Here’s one more little fact: a port tradition is to always pass it clockwise around the table and to always fill up the person on your right’s glass (if they would like some) and never your own glass because your neighbour on your left is in charge of filling up your glass.
It was getting towards evening so we decided to wander back into Porto and back to the apartment to freshen up before dinner. Porto is a city of ups and downs (literally) and we were feeling lazy so we took the shuttle up the hill to our apartment. It looks like a roller-coaster, so we couldn’t resist!
We passed the old tram system, it’s still going!
We also saw a slightly terrifying mannequin:
We opted for Portuguese tapas for dinner and ended up in Casa de Santo Antonio, which we totally recommend! We didn’t really know what to choose, so the waiter gave us a selection of favourites and kept topping up our drinks. The bill came to a grand total of €25 for the two of us, which is an amazing price for a popular city. Here were some of our dishes but don’t ask me what’s what:
And that was our first full day in Porto. What a day! We did a lot and went to bed exhausted, feeling like we had really made the most of our day.
On the second day we woke up to blue skies and warm weather, hurray!

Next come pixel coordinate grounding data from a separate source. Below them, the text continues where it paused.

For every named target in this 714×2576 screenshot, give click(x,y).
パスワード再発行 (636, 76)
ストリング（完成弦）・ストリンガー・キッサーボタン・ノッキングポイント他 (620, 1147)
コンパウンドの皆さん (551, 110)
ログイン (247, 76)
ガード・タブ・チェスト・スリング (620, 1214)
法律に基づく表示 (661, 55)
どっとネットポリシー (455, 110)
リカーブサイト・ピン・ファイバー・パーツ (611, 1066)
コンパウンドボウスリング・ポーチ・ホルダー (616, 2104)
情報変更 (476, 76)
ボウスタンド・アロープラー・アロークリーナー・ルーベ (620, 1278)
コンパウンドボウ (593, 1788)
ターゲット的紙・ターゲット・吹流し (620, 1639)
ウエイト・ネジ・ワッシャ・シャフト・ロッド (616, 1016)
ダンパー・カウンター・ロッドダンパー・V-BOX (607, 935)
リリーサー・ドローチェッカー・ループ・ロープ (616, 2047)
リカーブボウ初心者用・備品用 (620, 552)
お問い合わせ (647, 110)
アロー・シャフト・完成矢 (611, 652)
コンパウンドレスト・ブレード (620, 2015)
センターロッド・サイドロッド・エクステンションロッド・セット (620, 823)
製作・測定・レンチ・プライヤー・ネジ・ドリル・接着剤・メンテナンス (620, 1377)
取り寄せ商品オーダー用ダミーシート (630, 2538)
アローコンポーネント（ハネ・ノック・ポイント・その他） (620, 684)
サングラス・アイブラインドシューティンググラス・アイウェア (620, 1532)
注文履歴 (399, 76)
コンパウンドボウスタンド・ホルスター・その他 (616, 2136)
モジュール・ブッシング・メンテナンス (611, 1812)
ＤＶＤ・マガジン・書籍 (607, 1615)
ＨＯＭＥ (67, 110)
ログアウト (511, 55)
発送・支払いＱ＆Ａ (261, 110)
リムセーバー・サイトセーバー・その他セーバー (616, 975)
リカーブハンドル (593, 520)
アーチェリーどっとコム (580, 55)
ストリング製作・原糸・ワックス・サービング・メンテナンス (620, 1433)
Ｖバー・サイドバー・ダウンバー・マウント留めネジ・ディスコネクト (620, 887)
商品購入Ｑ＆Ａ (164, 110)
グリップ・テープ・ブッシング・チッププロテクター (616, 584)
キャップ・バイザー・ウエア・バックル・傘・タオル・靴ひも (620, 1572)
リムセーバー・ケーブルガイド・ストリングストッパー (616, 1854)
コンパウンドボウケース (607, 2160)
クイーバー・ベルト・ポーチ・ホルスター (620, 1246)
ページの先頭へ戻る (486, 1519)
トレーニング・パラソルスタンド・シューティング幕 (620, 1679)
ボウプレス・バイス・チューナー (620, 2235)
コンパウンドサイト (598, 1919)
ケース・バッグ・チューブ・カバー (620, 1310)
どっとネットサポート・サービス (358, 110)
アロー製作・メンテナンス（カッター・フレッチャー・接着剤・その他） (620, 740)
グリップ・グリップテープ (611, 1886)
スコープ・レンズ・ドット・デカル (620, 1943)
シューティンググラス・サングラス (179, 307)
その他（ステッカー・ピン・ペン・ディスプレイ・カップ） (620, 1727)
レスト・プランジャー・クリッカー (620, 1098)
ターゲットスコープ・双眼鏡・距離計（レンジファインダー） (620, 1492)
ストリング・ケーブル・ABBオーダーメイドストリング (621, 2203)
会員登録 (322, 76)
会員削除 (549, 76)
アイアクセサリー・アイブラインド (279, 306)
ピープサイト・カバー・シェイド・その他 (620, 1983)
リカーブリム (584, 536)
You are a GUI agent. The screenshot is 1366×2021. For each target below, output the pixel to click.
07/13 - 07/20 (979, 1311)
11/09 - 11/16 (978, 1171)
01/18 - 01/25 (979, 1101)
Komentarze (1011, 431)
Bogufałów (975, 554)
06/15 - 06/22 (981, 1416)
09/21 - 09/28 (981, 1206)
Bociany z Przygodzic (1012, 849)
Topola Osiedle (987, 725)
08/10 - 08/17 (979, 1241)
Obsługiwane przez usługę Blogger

We went for a wander to Porto’s cathedral, Sé do Porto, but mass was going on so we didn’t enter it and instead went for a general wander around the city centre. Here are a few snaps:
Then the plan was to go on a river tour, which was an extremely touristy thing to do! We didn’t get any decent photos because the other tourists were all rushing around the top of the boat to get to the front with their cameras and GoPros, so I decided just to sit quietly in one corner with Jon and enjoy the ride. Let’s just say that Porto has six bridges. It was definitely worth the river tour but I would recommend going earlier in the day to avoid the mad crowds.
We then felt pretty peckish but we didn’t have enough time for a big lunch before our train to Aveiro so we just grabbed a sandwich each and fought off the pigeons. Before long it was time to catch a train south towards our next destination: Aveiro.
As we were sat on the train I opened our Lonely Planet book and reviewed our little adventure. After all that planning I had done in the end we only really managed a quarter of it! We simply ran out of time and spent a lot of time just wandering around and enjoying the atmosphere. We didn’t get to see the bookshop that inspired much of Harry Potter, or visit the stock exchange, or go on a tour up the Douro valley, or go to all those restaurants and cafes that I circled in my guide book. So I’ve decided that we are just going to have to go back and stay for longer than just two days and two nights.